[openstack-dev] [Manila] CephFS native driver
jspray at redhat.com
Thu Oct 1 10:10:39 UTC 2015
On Thu, Oct 1, 2015 at 8:26 AM, Deepak Shetty <dpkshetty at gmail.com> wrote:
>> > I think it will be important to document all of these limitations. I
>> > wouldn't let them stop you from getting the driver done, but if I was a
>> > deployer I'd want to know about these details.
>> Yes, definitely. I'm also adding an optional flag when creating
>> volumes to give them their own RADOS pool for data, which would make
>> the level of isolation much stronger, at the cost of using more
>> resources per volume. Creating separate pools has a substantial
>> overhead, but in sites with a relatively small number of shared
>> filesystems it could be desirable. We may also want to look into
>> making this a layered thing with a pool per tenant, and then
>> less-isolated shares within that pool. (pool in this paragraph means
>> the ceph concept, not the manila concept).

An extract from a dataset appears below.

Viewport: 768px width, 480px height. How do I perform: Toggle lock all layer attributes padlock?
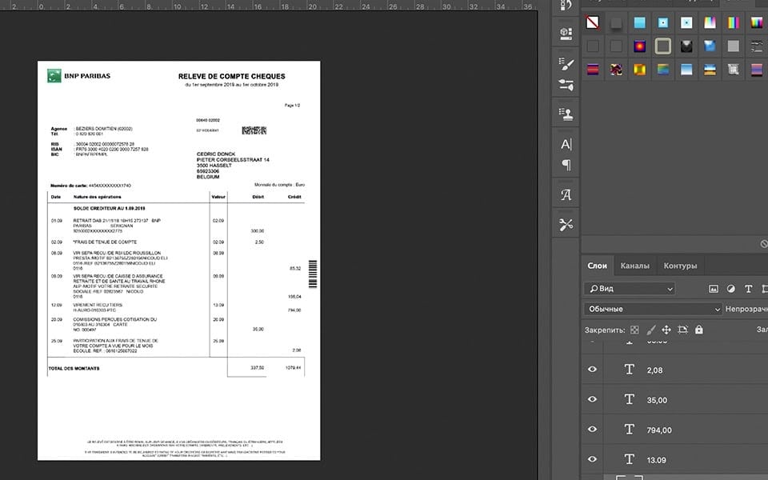[699, 330]
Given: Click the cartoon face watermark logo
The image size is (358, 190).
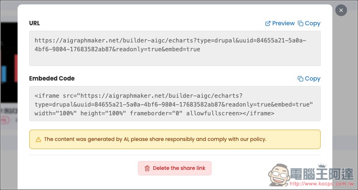Looking at the screenshot, I should pos(279,175).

>> At some stage I would like to add the ability to have physically
>> separate filesystems within ceph (i.e. filesystems don't share the
>> same MDSs), which would add a second optional level of isolation for
>> metadata as well as data
>> Overall though, there's going to be sort of a race here between the
>> native ceph multitenancy capability, and the use of NFS to provide
>> similar levels of isolation.
> Thanks for the explanation, this helps understand things nicely, tho' I have
> a small doubt. When you say separate filesystems within ceph cluster, you
> meant the same as mapping them to different RADOS namespaces, and each
> namespace will have its own MDS, thus providing addnl isolation on top of
> having 1 pool per tenant ?
Physically separate filesystems would be using separate MDSs, and
separate RADOS pools. For ultra isolation, the RADOS pools would also
be configured to map to different OSDs.
Separate RADOS namespaces do not provide physical separation (multiple
namespaces exist within one pool, hence on the same OSDs), but they
would provide server-side security for preventing clients seeing into
one anothers data pools. The terminology is confusing because RADOS
namespace is a distinct ceph specific concept from filesystem
CephFS doesn't currently have either the "separate MDSs" isolation, or
the support for using RADOS namespaces in layouts. They're both
pretty well understood and not massively complex to implement though,
so it's pretty much just a matter of time.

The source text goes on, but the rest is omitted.